Sen. Marsha Blackburn blasts president's tepid foreign policy responses, saying Moscow and Beijing don't respect weakness.

Published: December 10, 2021 6:26pm

Updated: December 11, 2021 10:46pm

A key Republican on the Senate Armed Services Committee is blasting President Biden's tepid responses to adversaries, demanding the administration impose new sanctions on Russia and withdraw all U.S. athletes from the Beijing Winter Olympics.

"Don't send our athletes to the Olympics, for goodness sake. Just say no," Sen. Marsha Blackburn, (R-Tenn) told Just the News, suggesting the Biden administration organize its own "Olympic Freedom Games" in the United States for allies to compete outside China.

Blackburn said Biden's decision to simply keep U.S. diplomats from attending the China Winter Olympics was too weak a response for the aggressions Beijing has displayed toward Taiwan and the human rights abuses it has committed against Muslim Uighers.
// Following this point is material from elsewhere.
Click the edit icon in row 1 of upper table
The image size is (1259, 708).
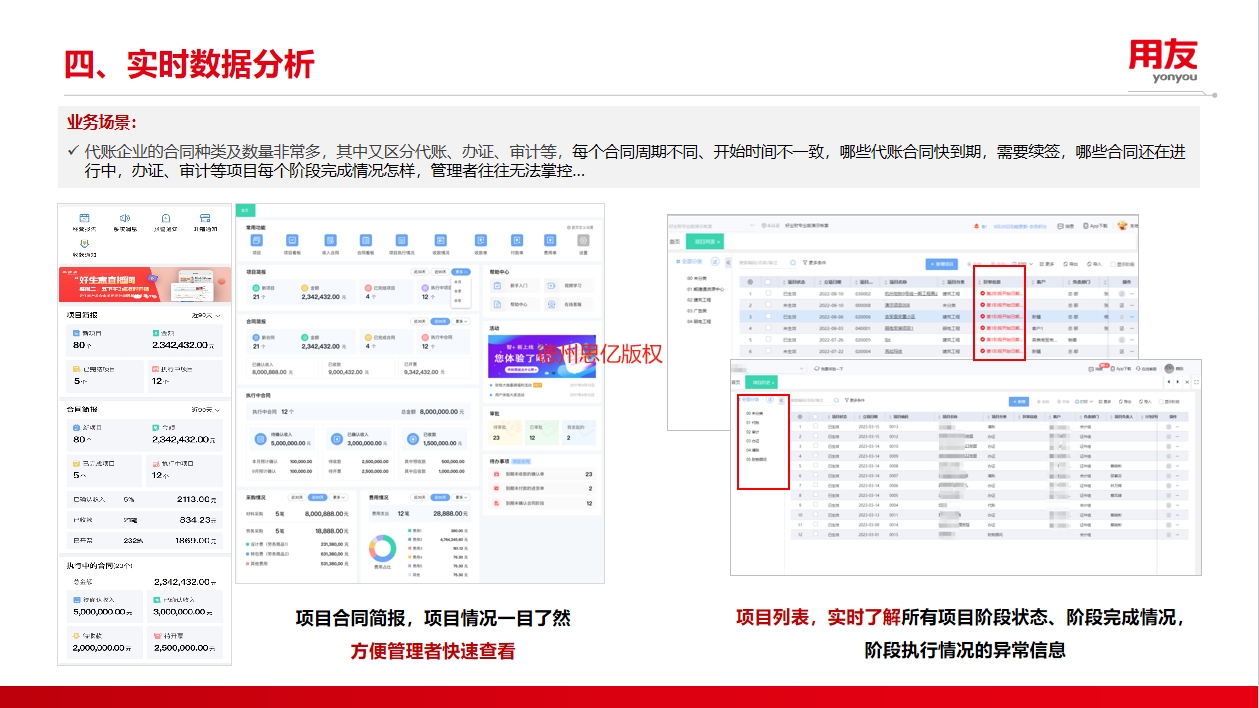coord(1122,294)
"I was so surprised that there was not something more forceful that he would do, and that he would just say, 'Well, we're going to do a diplomatic boycott,'" she said during an interview Friday on the John Solomon Reports podcast. 
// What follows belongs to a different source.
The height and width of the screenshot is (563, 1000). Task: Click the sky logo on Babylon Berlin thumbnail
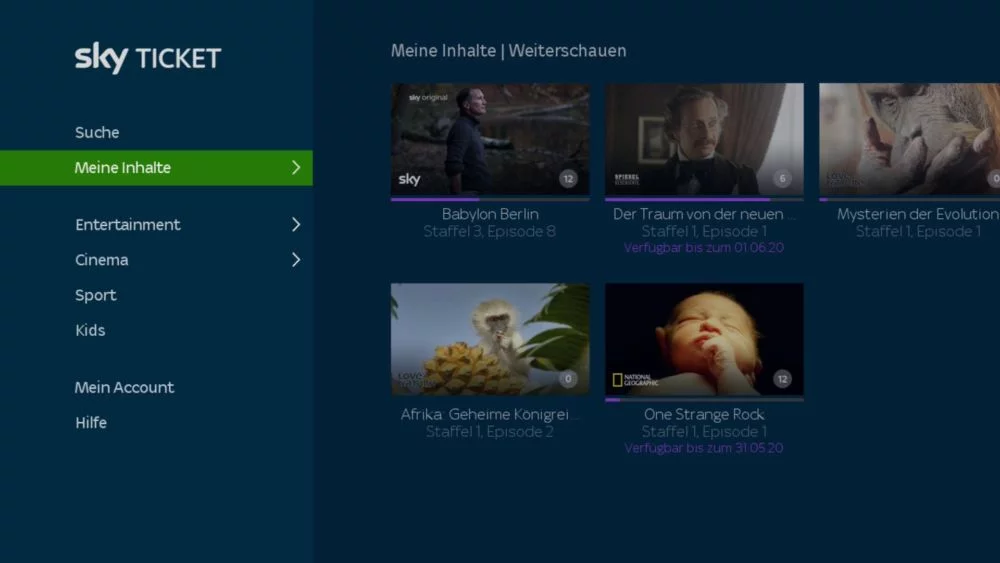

Similarly, Blackburn said, Biden should impose new sanctions on Vladimir Putin and his oligarchs for massing large numbers of Russian troops on the Ukraine border in a clear threat to an American ally.

"One of the things that we should do is sanctions, and begin to look at the importance of economic sanctions, trade sanctions, sanctioning Russian oligarchs," she said. "When you look at the weakness there with Putin, another thing when it comes to dealing with China, what you have to do is let them know that we are watching them, and we are not going to be putting up with this."

She urged the administration to consider sanctions on Chinese telecommunications and electric car battery companies as a way of pushing back against Beijing's increasing hostility toward Taiwan. 

"I would start with Huawei," she said, citing the Chinese electronics giant. "And that is someplace that we need to look at, all of these Chinese telecommunication companies, ZTE, Huawei, these companies and just say, no, we're not going to do business with them. And then follow it very closely with some of these companies that are doing electric vehicle batteries, and that are doing some of these transmission components and just say, no, we're not wanting to bring these into our supply chain. Not now, not ever."